[[ EXERCISE DATA open ]]

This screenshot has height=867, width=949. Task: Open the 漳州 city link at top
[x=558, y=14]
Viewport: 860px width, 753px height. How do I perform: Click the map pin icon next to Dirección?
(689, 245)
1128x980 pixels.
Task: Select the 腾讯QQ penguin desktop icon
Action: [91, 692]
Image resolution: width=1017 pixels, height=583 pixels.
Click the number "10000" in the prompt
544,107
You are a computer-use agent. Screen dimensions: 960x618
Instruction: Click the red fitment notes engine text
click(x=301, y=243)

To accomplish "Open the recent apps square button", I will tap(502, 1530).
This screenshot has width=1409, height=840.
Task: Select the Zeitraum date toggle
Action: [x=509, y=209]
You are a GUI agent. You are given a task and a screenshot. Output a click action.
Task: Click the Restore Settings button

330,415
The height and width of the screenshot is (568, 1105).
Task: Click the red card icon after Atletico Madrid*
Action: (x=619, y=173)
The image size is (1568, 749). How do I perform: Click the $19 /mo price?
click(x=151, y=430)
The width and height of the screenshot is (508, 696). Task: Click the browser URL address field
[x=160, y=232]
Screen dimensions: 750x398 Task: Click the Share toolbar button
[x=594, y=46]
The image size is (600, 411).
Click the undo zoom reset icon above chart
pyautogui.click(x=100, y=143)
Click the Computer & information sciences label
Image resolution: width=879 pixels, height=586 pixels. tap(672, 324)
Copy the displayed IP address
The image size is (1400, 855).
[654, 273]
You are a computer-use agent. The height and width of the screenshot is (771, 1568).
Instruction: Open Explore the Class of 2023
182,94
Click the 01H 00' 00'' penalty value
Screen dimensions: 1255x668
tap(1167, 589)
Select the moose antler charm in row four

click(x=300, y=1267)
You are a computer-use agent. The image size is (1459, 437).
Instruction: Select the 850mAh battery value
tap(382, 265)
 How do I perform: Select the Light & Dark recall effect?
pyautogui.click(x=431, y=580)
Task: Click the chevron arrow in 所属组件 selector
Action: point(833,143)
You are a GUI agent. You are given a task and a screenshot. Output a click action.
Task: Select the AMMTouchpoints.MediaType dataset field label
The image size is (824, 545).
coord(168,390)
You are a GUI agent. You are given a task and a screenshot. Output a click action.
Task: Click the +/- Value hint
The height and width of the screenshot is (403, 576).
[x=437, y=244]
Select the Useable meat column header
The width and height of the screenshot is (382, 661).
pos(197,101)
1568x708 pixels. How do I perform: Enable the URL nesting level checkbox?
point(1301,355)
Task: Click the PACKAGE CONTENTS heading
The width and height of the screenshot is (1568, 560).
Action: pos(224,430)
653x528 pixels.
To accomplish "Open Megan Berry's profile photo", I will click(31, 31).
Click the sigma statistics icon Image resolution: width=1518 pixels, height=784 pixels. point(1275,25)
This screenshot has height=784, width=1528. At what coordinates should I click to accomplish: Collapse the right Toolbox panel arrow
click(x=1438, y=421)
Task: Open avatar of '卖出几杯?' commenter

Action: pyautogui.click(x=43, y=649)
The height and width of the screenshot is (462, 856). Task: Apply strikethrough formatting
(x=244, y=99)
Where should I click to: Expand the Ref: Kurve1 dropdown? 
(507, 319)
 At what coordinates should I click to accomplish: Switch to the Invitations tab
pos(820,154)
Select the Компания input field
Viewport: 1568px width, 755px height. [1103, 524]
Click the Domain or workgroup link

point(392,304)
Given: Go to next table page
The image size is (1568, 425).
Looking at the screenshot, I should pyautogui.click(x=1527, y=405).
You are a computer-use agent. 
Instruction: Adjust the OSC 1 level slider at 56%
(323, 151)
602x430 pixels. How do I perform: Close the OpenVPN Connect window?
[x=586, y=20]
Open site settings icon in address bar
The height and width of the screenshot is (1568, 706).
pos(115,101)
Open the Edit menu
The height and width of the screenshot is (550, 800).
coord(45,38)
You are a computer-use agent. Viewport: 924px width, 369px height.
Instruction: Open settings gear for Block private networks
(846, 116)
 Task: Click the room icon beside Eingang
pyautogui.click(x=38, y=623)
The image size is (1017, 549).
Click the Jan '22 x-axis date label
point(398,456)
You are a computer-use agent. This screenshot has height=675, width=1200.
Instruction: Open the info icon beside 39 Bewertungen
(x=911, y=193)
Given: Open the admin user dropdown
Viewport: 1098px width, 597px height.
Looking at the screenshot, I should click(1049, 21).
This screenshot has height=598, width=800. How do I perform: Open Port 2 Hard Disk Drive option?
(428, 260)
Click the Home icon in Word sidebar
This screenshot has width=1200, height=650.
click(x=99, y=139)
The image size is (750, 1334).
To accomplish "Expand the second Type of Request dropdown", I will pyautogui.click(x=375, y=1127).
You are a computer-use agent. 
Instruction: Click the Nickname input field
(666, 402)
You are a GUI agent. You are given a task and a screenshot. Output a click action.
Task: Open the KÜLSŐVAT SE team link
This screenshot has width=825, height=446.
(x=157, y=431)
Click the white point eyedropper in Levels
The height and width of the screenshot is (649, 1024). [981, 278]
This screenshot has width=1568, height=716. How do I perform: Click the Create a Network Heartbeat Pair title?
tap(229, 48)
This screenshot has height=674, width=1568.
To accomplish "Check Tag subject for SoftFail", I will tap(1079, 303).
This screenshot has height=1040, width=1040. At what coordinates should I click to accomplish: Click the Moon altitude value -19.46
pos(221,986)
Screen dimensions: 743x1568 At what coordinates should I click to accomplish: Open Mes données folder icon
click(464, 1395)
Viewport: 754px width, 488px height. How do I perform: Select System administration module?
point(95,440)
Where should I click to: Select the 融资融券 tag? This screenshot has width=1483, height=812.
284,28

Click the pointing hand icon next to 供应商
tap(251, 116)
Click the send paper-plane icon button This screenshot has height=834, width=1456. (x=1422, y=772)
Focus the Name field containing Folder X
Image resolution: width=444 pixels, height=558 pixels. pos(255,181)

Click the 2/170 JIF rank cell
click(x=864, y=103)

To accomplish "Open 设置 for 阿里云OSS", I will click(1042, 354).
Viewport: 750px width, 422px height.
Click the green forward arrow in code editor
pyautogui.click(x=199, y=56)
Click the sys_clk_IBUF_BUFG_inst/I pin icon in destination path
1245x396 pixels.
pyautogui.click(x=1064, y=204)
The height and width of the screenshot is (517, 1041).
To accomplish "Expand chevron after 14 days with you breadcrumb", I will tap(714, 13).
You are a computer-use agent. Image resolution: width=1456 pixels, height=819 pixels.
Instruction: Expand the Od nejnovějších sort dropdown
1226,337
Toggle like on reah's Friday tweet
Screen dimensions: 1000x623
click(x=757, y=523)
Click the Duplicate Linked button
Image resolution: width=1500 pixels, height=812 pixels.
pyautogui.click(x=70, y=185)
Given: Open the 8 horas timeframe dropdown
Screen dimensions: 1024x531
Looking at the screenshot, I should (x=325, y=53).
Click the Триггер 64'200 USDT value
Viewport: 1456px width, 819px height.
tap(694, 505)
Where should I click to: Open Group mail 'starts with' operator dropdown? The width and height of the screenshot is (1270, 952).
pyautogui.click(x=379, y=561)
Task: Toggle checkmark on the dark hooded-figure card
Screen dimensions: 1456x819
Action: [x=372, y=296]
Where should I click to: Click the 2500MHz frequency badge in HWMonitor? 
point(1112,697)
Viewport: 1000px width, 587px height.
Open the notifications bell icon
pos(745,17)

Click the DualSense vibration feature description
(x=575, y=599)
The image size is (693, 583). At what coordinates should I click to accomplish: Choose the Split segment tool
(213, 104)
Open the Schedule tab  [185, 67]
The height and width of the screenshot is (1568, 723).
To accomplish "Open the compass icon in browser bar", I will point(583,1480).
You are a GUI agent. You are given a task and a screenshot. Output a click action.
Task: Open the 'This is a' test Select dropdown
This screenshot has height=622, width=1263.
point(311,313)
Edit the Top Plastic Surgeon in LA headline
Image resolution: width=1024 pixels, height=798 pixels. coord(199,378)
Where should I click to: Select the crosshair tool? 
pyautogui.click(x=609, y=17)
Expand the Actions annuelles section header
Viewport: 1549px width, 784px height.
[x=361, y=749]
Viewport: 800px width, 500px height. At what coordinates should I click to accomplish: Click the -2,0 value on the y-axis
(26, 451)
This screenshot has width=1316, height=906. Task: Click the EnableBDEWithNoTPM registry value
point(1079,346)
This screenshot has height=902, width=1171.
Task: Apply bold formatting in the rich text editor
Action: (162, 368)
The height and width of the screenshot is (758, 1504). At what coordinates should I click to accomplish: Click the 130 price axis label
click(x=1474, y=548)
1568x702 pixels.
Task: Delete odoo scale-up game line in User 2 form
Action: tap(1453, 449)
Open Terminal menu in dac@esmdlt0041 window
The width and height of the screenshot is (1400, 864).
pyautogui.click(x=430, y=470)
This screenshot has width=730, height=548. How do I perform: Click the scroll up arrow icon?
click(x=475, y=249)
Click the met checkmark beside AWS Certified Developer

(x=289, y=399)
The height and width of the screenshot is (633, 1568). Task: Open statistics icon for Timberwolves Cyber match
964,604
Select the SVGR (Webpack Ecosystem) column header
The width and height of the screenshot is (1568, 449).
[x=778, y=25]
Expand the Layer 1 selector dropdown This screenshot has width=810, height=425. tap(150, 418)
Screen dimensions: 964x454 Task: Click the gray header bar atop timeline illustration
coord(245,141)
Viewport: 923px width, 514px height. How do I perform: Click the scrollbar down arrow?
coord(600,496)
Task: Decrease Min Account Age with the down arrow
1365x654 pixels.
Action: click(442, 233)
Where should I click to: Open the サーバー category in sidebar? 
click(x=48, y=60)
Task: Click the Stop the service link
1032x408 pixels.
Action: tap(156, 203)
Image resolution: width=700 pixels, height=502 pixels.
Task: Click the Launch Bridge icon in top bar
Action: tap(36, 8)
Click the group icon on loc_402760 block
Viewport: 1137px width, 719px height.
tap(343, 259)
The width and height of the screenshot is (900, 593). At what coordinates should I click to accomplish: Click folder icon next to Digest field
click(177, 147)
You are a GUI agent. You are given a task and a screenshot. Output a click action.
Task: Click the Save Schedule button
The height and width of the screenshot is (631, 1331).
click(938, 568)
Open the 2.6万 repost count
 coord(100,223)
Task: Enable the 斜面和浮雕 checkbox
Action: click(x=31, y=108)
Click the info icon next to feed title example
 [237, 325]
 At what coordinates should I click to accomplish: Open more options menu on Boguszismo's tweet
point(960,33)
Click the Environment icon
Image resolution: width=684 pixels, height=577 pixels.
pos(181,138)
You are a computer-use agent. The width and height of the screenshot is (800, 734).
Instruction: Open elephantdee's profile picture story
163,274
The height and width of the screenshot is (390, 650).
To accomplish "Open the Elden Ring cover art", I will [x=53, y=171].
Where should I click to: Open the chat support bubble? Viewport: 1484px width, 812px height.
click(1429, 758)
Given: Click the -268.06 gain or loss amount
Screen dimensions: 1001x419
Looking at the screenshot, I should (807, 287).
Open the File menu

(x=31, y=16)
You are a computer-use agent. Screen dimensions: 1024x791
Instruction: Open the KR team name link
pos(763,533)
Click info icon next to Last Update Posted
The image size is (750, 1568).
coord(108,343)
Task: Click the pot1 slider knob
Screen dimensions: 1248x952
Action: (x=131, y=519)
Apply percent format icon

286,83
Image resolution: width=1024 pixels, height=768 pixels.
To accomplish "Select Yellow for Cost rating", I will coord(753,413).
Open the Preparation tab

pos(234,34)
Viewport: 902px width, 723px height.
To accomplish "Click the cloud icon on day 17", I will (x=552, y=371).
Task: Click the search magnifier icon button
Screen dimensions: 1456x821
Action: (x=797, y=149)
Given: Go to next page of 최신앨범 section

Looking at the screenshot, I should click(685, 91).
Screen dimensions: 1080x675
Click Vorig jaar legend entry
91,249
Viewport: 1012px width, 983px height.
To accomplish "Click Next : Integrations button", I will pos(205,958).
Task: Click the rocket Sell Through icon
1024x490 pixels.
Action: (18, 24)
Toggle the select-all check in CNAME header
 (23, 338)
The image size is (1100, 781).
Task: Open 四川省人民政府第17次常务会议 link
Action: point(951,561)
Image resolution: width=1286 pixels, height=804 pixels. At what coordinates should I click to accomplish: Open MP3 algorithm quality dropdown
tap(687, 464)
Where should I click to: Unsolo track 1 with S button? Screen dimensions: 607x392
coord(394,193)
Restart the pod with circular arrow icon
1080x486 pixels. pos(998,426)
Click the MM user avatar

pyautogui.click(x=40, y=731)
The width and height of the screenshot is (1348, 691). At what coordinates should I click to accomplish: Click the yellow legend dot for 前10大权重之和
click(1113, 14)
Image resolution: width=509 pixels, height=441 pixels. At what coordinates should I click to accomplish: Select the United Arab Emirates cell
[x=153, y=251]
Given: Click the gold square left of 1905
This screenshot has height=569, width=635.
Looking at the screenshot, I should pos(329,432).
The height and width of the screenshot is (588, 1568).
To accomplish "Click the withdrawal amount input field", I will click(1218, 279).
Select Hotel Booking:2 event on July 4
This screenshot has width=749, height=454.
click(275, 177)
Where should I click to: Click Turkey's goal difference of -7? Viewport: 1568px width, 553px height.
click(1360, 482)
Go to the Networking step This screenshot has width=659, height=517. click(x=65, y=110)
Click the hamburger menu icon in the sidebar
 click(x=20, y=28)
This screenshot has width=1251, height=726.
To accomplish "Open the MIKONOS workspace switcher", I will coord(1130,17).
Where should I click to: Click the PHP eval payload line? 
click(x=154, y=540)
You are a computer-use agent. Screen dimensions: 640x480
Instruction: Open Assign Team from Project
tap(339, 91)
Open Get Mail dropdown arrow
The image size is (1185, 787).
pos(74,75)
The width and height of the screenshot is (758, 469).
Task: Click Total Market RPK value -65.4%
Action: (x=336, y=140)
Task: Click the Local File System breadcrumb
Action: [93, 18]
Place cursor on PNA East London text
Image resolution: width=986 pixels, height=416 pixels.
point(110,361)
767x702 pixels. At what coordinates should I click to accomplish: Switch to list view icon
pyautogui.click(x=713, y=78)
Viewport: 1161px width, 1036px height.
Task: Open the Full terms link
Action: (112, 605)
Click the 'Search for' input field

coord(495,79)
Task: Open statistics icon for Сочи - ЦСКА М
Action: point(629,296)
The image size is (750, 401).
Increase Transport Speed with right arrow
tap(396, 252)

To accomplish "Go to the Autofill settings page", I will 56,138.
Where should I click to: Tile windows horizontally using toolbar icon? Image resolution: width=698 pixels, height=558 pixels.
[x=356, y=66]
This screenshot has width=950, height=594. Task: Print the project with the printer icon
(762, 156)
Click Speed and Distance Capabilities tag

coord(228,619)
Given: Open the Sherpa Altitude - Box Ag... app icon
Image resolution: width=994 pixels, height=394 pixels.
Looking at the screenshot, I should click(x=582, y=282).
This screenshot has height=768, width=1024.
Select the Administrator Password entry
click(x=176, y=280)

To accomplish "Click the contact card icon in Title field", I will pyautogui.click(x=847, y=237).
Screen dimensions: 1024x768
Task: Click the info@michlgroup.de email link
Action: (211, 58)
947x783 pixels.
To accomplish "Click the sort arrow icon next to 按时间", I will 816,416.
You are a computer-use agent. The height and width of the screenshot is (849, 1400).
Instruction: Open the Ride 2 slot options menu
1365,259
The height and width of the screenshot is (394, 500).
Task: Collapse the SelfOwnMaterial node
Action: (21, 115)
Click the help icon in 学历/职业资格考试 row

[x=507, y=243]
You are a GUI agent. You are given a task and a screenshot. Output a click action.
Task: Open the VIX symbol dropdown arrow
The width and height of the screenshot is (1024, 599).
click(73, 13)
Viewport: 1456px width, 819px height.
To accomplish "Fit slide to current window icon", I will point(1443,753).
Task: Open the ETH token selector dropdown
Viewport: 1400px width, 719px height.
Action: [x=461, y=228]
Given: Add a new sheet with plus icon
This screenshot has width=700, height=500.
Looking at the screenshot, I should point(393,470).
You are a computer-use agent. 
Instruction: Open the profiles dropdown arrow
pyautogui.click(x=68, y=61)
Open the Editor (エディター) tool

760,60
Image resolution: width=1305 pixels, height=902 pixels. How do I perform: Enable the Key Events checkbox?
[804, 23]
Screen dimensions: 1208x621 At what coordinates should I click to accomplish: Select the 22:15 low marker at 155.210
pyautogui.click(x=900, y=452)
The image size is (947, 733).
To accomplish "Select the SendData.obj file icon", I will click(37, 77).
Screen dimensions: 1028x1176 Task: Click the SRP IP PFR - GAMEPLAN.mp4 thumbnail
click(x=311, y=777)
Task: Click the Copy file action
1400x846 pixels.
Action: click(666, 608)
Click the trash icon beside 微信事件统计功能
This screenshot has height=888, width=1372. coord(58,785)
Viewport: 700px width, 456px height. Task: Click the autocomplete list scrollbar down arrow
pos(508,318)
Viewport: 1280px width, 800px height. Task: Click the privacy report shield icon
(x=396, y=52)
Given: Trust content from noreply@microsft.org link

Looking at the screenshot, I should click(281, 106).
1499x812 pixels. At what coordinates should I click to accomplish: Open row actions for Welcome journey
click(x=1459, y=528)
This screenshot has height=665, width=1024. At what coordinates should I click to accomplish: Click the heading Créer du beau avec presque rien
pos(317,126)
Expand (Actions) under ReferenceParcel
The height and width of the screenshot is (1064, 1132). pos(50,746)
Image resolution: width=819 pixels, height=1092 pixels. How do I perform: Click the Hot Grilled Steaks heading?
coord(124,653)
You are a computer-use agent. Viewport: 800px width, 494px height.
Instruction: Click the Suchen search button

[[ EXERCISE DATA closed ]]

* TASK REQUIREMENTS:
From the listing above, report the number of lines containing the string "Copy", without any accompanying remarks.

* WRITTEN SOLUTION:
2